__YOUR TASK__
Report each line of the records where "computer" occurs.

Data extracted from a collection:
───

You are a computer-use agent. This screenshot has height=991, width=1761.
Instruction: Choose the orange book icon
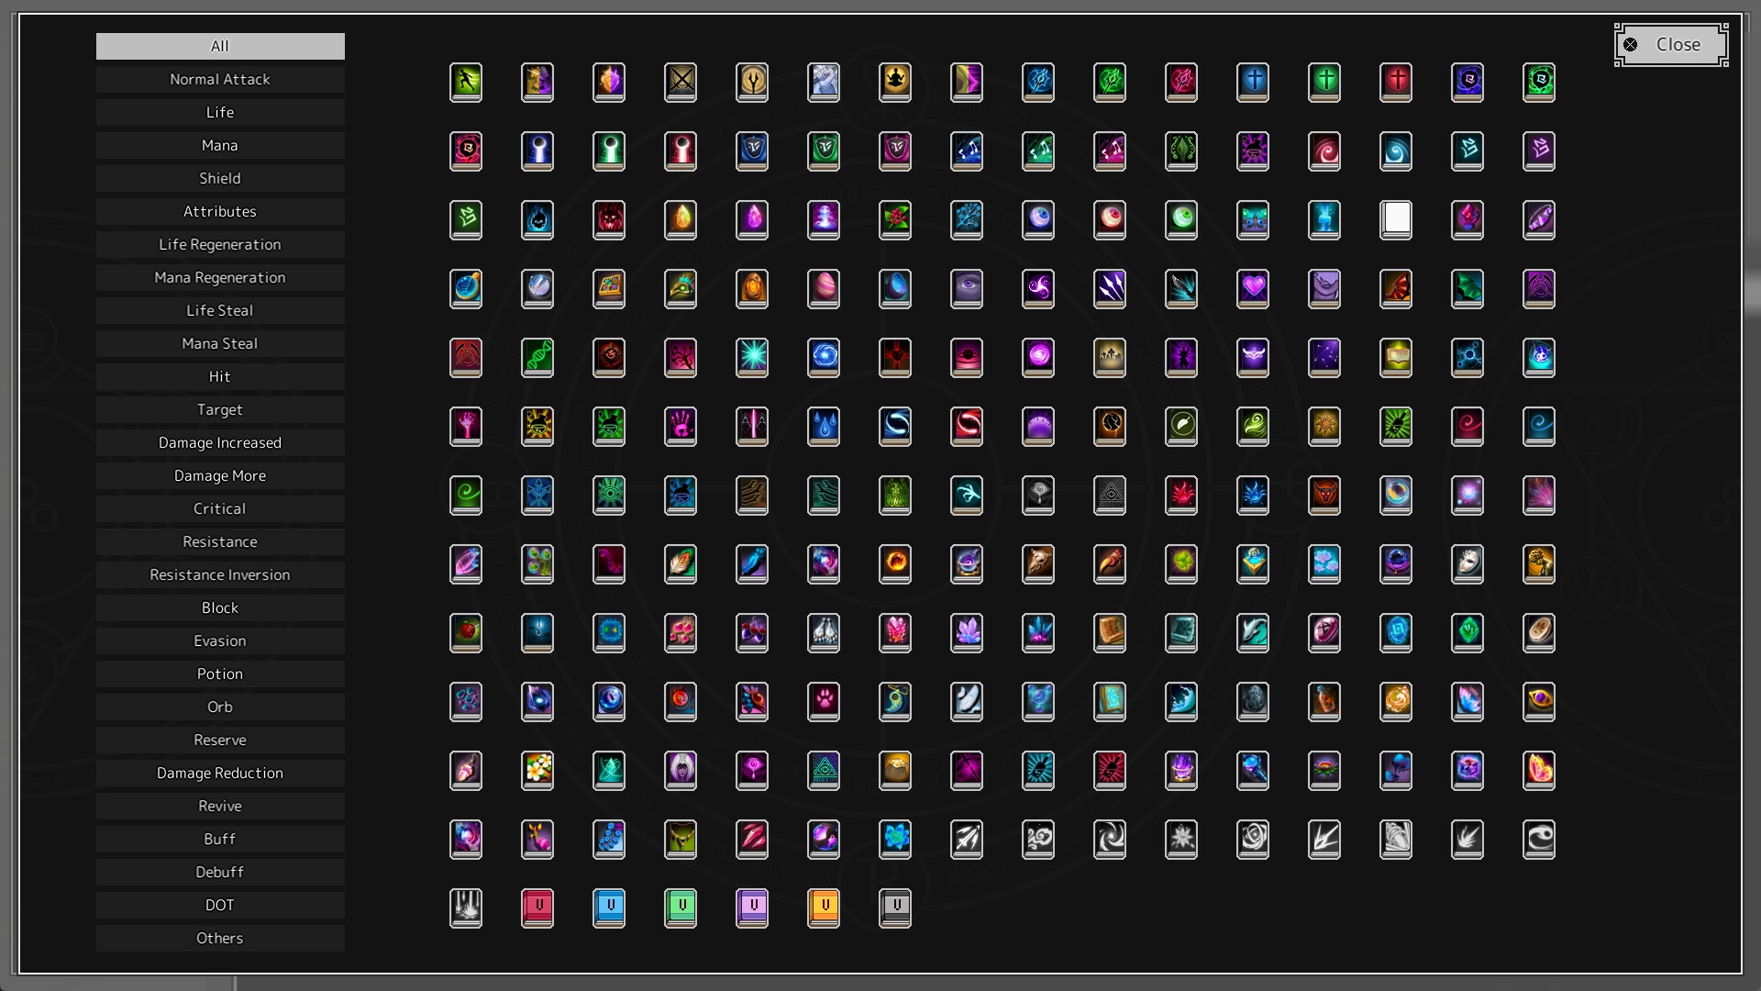click(x=824, y=907)
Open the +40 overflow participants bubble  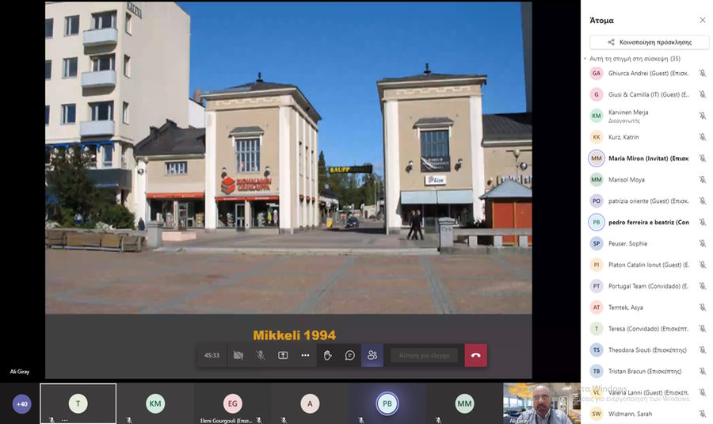click(x=22, y=404)
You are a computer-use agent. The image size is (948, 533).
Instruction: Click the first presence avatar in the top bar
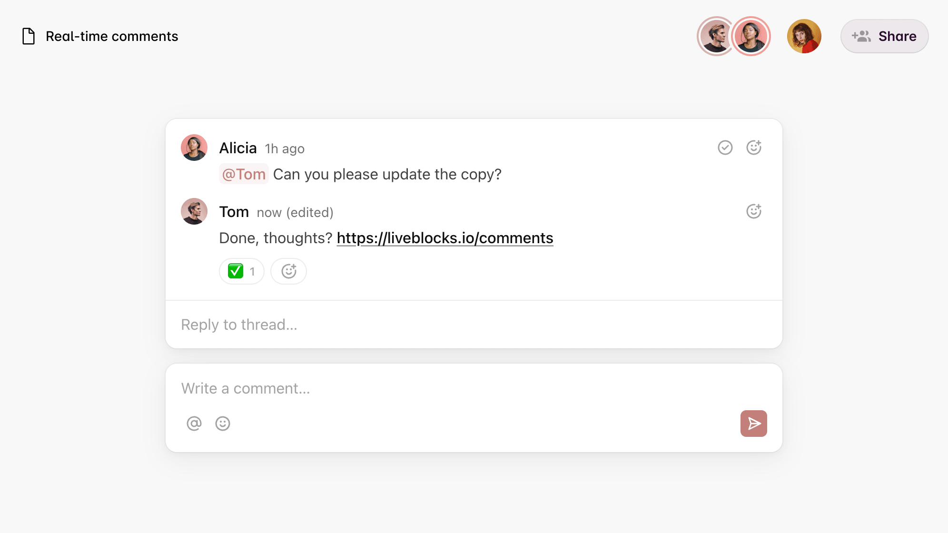click(x=715, y=36)
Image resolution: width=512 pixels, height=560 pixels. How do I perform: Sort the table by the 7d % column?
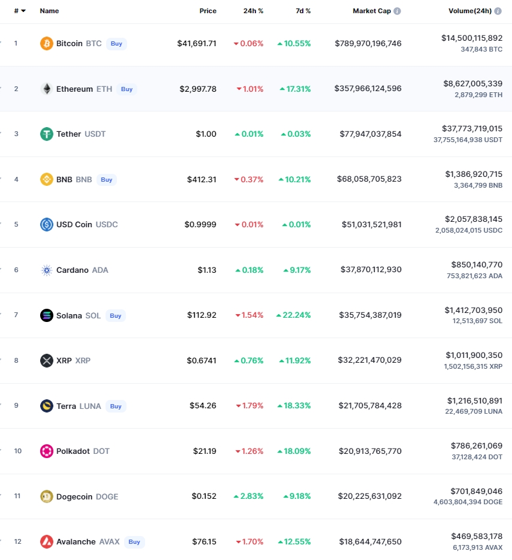(303, 11)
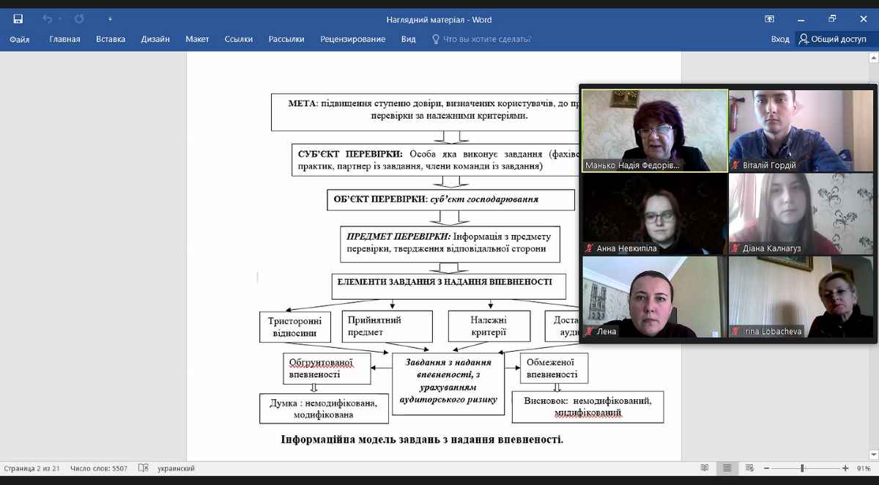Open the Файл menu
This screenshot has width=879, height=485.
(20, 40)
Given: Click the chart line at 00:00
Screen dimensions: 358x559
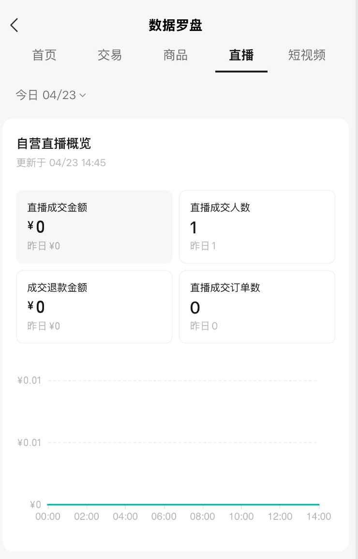Looking at the screenshot, I should click(x=48, y=504).
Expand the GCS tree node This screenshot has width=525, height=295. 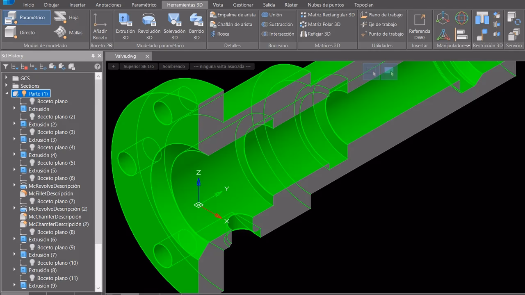pos(6,78)
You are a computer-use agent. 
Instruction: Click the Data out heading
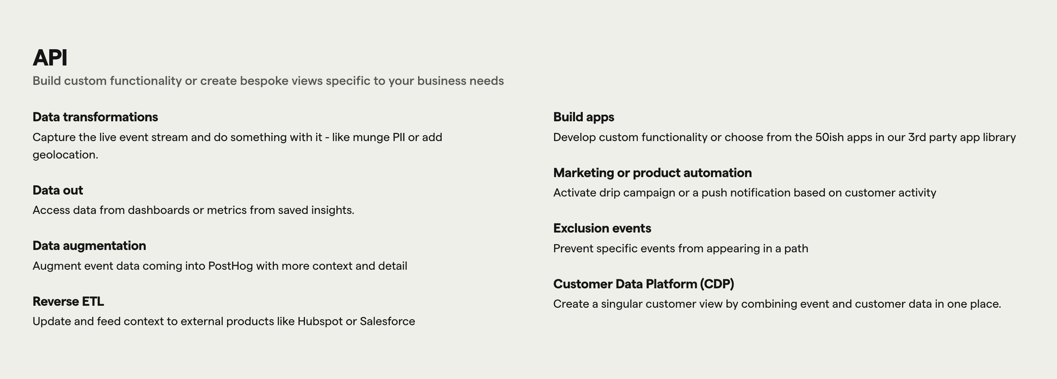[x=57, y=190]
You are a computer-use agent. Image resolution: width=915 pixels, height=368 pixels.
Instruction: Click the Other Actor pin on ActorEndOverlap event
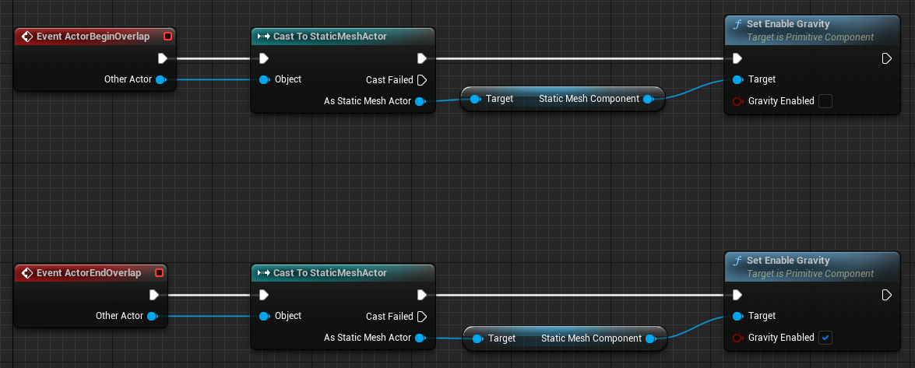(x=153, y=316)
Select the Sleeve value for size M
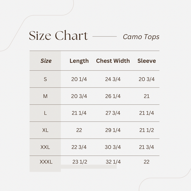Viewport: 191px width, 191px height. pyautogui.click(x=146, y=96)
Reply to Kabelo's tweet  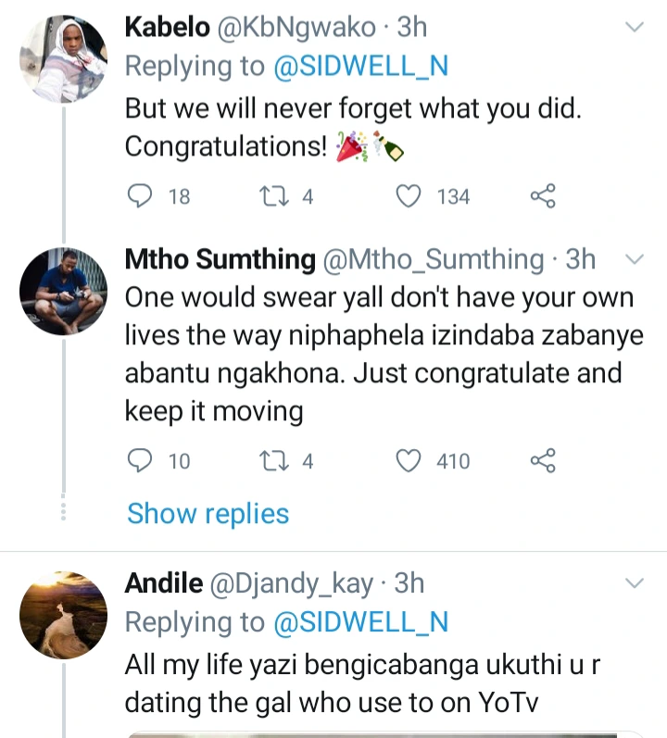(x=139, y=196)
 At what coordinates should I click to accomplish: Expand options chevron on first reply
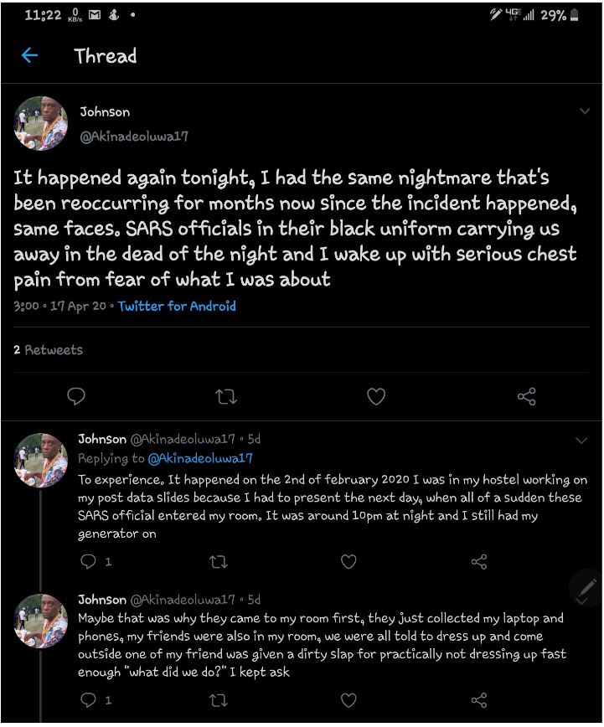(x=582, y=440)
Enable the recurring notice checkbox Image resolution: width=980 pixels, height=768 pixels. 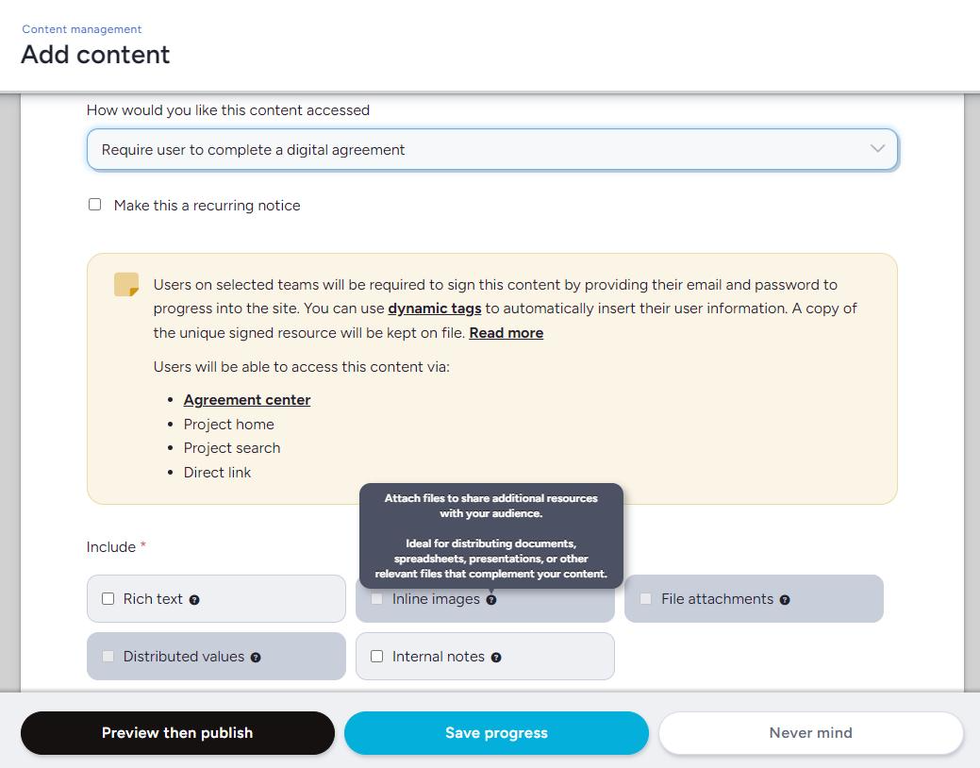click(95, 205)

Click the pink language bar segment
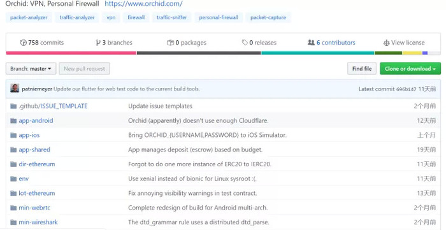pyautogui.click(x=71, y=53)
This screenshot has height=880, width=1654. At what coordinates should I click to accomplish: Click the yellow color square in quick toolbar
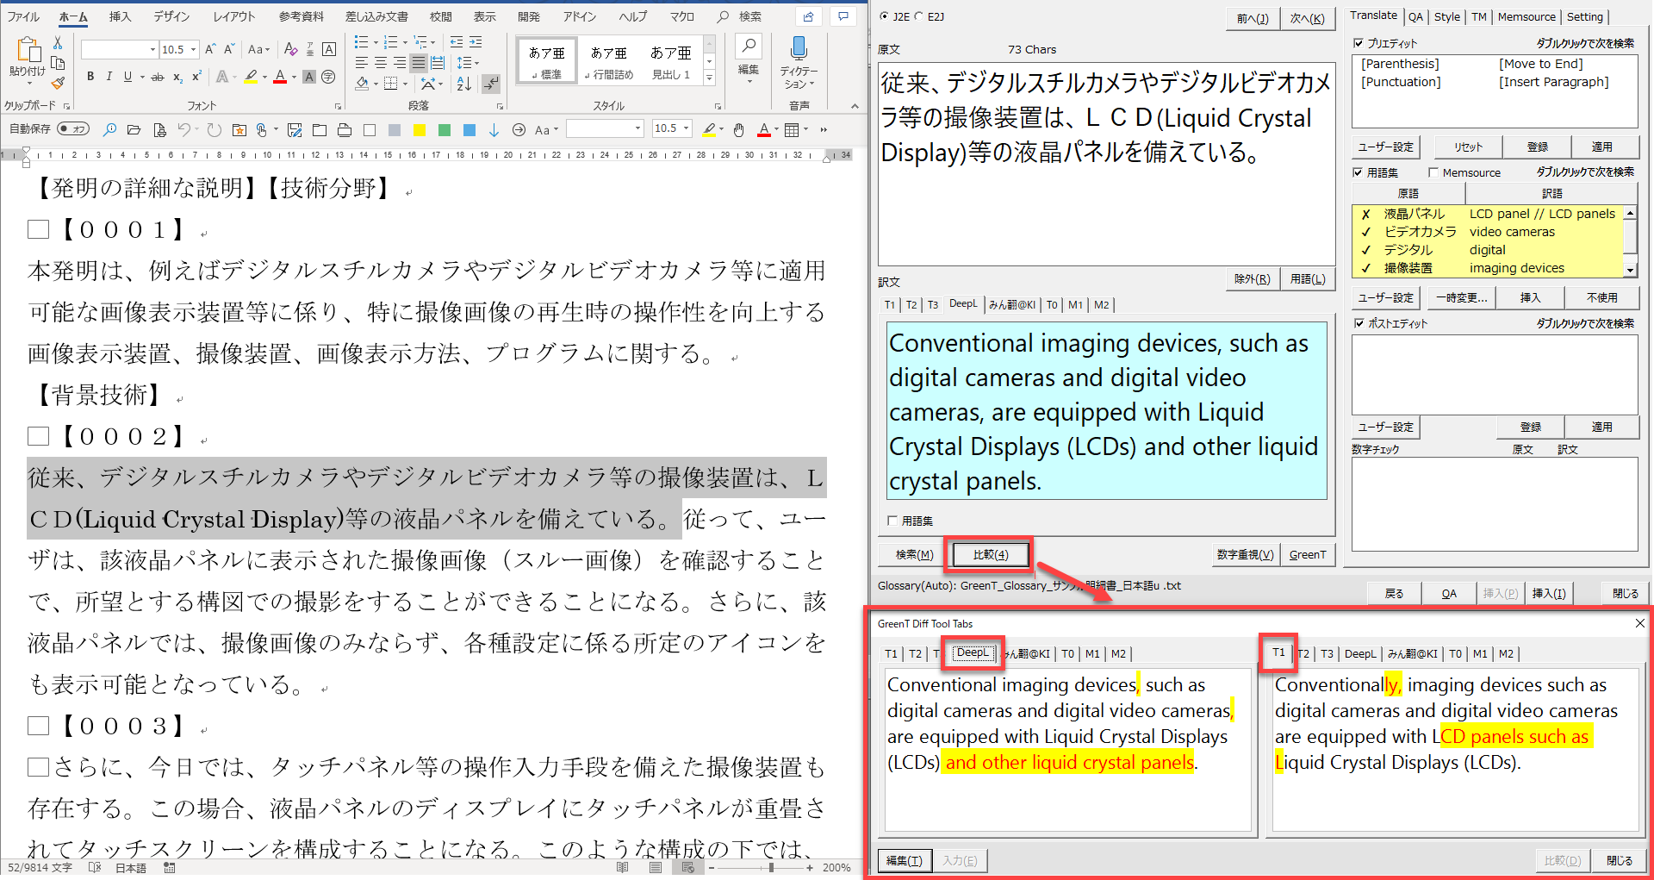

───

__RESPONSE TO THIS TASK__
You are a computer-use agent. This screenshot has height=991, width=1761.
You are a computer-use agent. The image size is (948, 533).
You are a computer-use agent. 
You are a computer-use agent. Image resolution: width=915 pixels, height=368 pixels.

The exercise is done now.